>> Begin

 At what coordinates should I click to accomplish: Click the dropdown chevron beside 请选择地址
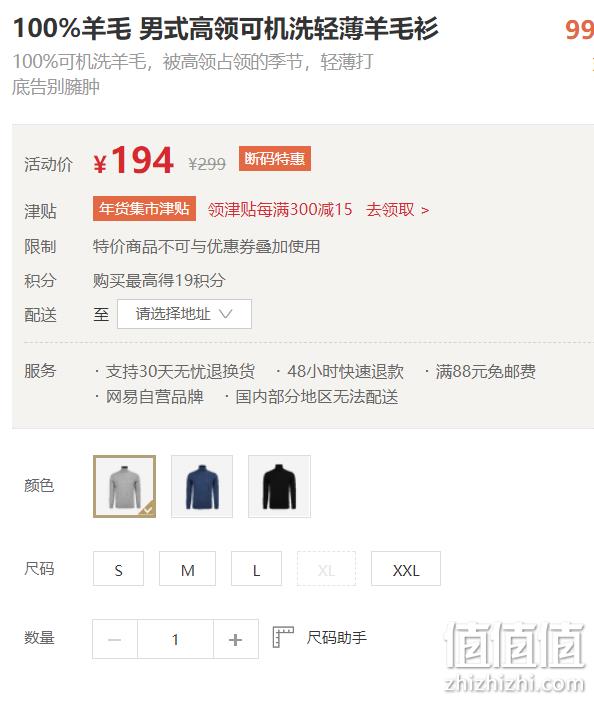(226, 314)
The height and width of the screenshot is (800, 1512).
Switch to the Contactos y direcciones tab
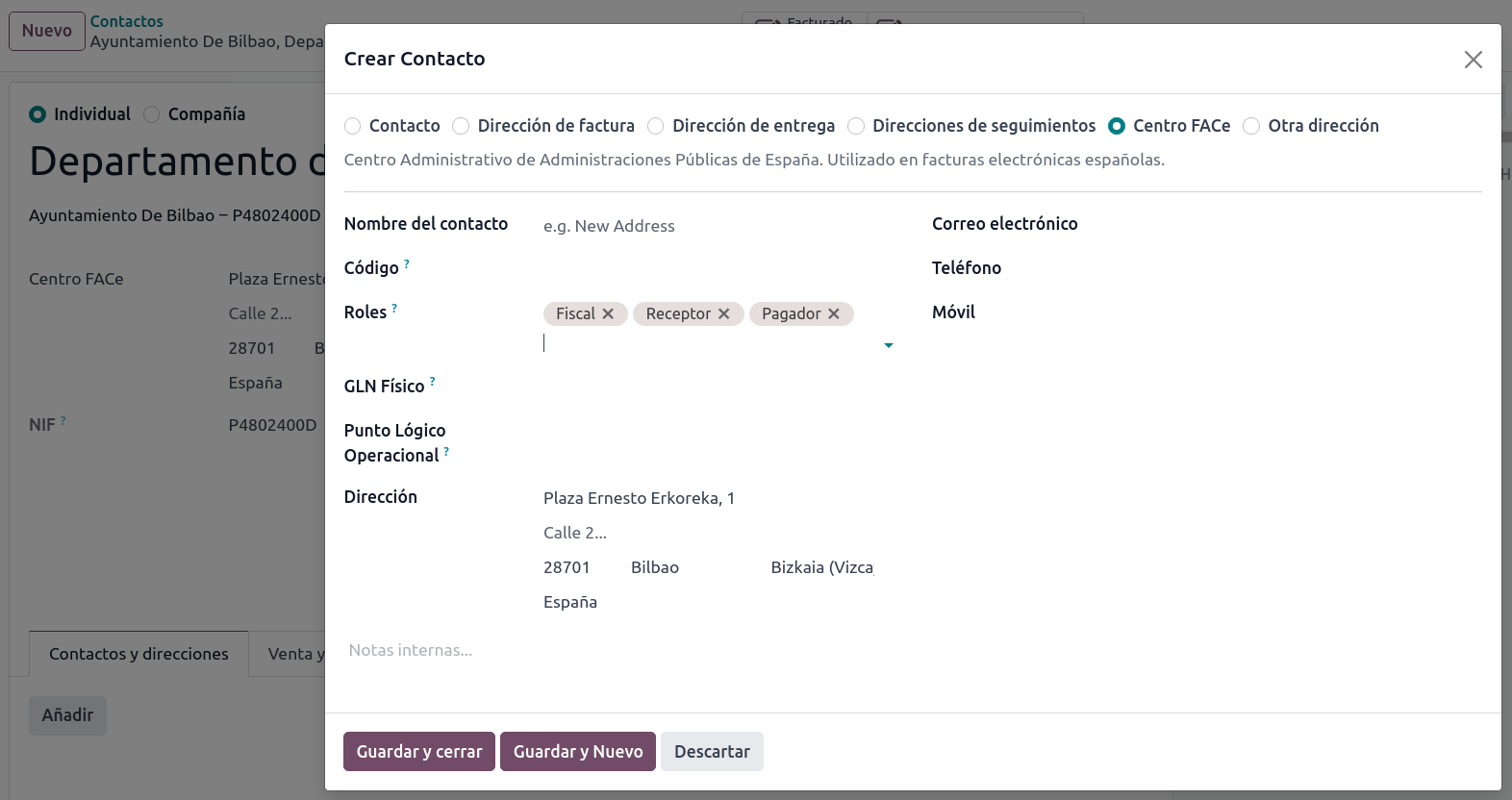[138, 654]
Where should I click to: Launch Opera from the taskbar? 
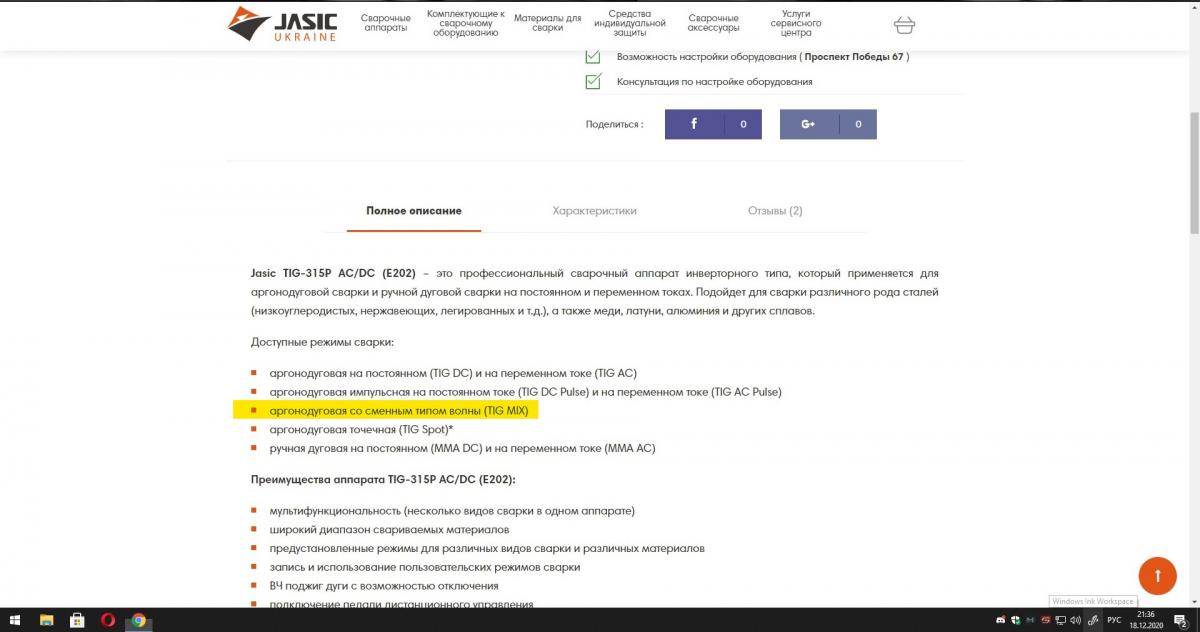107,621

>> End

Swap "taskbar" for "dock" in the lines from the one containing "Where should I" through the end of the lines, changing nothing else. Give back only those lines, without the pictures.

## Final result
Where should I click to: Launch Opera from the dock? 
107,621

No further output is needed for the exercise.